As a long-time CPU enthusiast, you'll forgive me if I find the progress that Intel made from the 45nm "Harpertown" (X5470) to 22nm Xeon E3-1200 v3 pretty impressive. If we disable Turbo Boost, the Xeon E3-1240 at 3.4GHz achieves about 4200. This means that the Haswell architecture has an IPC that is no less than 63% better while running "IPC unfriendly" software.

The Xeon E3-1230L and Atom C2750 run at similar clock speeds in this single threaded task (2.8GHz vs 2.6GHz), but you can see how much difference a wide complex architecture makes. The Haswell Core is able to run about twice as many instructions in parallel as the Silvermont core. Meanwhile the Silvermont core is about 45% more efficient clock for clock than the old Saltwell core of the Atom N2800. The Haswell core result clearly shows that well designed wide architectures remain quite capable in "high ILP" (Instruction Level Parallelism) code.

Let's see how the chips compare in decompression. Decompression is an even lower IPC (Instructions Per Clock) workload, as it is pretty branch intensive and depends on the latencies of the multiply and shift instructions.

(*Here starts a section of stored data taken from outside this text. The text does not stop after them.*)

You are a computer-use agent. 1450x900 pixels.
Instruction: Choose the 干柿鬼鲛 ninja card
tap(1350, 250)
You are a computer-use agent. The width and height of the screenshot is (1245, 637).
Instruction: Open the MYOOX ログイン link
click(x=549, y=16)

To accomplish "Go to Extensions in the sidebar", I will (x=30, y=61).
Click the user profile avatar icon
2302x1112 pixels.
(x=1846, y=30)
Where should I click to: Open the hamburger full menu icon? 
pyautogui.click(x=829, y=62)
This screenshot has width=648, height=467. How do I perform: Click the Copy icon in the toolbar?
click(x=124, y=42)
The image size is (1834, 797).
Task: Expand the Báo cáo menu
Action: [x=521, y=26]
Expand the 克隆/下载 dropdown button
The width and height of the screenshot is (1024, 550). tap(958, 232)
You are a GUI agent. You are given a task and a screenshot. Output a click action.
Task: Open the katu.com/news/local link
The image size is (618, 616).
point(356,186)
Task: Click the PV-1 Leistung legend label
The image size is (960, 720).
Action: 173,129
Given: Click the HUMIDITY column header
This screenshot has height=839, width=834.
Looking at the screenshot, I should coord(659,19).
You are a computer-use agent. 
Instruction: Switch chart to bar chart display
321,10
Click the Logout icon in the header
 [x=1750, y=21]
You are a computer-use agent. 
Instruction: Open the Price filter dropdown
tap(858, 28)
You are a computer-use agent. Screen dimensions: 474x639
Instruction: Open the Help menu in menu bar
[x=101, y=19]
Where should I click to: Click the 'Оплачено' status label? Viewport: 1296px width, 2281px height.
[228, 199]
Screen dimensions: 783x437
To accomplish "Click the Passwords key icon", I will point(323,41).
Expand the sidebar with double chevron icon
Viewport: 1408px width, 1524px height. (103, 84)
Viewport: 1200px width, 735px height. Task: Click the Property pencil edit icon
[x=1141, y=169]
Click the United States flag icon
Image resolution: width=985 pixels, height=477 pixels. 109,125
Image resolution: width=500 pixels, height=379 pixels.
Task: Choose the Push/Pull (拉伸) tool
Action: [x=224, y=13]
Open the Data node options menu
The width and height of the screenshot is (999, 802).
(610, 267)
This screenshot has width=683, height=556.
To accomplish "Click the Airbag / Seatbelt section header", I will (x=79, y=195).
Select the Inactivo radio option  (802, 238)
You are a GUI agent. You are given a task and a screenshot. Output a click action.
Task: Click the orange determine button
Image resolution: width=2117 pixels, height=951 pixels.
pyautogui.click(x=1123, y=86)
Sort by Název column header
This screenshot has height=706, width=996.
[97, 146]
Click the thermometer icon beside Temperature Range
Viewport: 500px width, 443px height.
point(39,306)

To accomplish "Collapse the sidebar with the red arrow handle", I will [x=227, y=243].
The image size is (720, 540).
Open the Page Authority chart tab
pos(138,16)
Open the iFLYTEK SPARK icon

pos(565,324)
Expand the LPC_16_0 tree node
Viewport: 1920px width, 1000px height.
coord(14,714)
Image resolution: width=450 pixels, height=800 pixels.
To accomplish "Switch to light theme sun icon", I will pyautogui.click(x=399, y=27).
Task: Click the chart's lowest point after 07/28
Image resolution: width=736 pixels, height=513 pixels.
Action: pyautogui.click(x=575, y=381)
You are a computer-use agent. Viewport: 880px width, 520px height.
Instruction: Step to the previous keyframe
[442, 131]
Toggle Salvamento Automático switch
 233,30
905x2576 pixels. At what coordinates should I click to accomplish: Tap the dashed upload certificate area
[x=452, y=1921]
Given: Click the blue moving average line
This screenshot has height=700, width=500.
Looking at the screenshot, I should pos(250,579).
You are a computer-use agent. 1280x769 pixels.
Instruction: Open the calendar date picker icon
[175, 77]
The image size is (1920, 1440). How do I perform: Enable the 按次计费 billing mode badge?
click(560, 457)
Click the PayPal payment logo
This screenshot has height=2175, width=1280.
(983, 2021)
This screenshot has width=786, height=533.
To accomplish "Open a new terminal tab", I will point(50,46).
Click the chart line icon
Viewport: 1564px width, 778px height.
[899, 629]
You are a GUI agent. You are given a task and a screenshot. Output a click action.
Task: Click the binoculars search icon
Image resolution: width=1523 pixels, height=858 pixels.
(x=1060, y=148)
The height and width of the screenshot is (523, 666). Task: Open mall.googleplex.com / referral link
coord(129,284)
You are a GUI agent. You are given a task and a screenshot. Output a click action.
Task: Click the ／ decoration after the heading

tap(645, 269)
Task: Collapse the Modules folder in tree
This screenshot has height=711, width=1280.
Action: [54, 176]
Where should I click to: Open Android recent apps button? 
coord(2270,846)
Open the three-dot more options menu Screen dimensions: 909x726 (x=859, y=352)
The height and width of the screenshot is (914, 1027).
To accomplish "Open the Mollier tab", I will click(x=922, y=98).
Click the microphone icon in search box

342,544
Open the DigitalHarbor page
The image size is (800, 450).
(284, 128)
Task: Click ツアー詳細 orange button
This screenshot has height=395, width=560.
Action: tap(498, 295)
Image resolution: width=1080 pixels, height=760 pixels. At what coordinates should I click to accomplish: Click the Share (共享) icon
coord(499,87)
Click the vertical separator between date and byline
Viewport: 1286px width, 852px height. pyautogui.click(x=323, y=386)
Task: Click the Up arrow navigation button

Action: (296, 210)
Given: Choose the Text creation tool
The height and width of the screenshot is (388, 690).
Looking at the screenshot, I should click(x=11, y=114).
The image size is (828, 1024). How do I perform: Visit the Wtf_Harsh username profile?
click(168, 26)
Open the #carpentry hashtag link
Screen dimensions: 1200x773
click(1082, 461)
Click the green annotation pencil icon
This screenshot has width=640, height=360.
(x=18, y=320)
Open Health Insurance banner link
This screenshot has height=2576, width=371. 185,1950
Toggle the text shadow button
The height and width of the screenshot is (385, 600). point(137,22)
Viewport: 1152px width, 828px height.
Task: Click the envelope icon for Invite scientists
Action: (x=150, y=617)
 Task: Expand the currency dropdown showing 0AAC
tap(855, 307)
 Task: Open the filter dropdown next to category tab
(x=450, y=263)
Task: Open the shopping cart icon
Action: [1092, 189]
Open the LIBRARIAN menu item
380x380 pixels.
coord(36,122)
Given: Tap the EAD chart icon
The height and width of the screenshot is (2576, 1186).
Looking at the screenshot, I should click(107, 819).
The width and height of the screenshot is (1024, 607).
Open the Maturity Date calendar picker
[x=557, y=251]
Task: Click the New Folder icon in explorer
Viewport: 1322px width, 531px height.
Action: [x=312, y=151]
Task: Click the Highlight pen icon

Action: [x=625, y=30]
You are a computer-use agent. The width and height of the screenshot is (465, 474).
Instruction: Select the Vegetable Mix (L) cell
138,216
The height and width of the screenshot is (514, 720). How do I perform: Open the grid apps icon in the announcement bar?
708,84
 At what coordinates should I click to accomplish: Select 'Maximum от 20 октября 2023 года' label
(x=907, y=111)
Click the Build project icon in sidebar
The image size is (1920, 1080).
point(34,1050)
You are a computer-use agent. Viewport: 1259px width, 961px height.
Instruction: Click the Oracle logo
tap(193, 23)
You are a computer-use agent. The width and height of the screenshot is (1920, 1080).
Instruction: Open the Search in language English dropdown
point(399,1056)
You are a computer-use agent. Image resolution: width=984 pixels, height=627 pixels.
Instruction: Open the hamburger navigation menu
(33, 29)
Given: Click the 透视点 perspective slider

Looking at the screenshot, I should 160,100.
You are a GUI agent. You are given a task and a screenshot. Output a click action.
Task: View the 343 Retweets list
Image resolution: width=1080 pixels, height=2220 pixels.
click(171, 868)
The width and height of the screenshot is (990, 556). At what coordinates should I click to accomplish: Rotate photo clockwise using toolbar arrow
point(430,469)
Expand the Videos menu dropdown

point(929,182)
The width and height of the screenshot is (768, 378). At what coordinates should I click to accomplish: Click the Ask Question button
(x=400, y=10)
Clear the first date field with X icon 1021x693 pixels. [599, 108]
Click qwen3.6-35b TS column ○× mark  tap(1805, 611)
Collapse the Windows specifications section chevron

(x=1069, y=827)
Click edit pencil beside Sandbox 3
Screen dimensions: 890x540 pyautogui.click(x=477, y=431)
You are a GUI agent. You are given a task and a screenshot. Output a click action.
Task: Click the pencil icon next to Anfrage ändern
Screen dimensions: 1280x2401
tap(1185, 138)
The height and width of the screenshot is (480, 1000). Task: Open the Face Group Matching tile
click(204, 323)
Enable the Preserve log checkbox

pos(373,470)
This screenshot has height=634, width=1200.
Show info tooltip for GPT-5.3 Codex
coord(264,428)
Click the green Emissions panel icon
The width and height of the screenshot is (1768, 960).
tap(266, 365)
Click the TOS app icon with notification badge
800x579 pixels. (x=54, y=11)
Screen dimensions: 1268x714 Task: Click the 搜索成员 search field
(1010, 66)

LZMA Single-Threaded Performance: Decompression

Decompression uses a rather exotic instruction mix and the progress made here is much smaller. The Haswell core is about 15% faster clock for clock than the old Harpertown core. Compared to the Silvermont core, the Haswell core is about 40% more efficient in this kind of software. The X-Gene core is about 10% slower than the Atom C2000.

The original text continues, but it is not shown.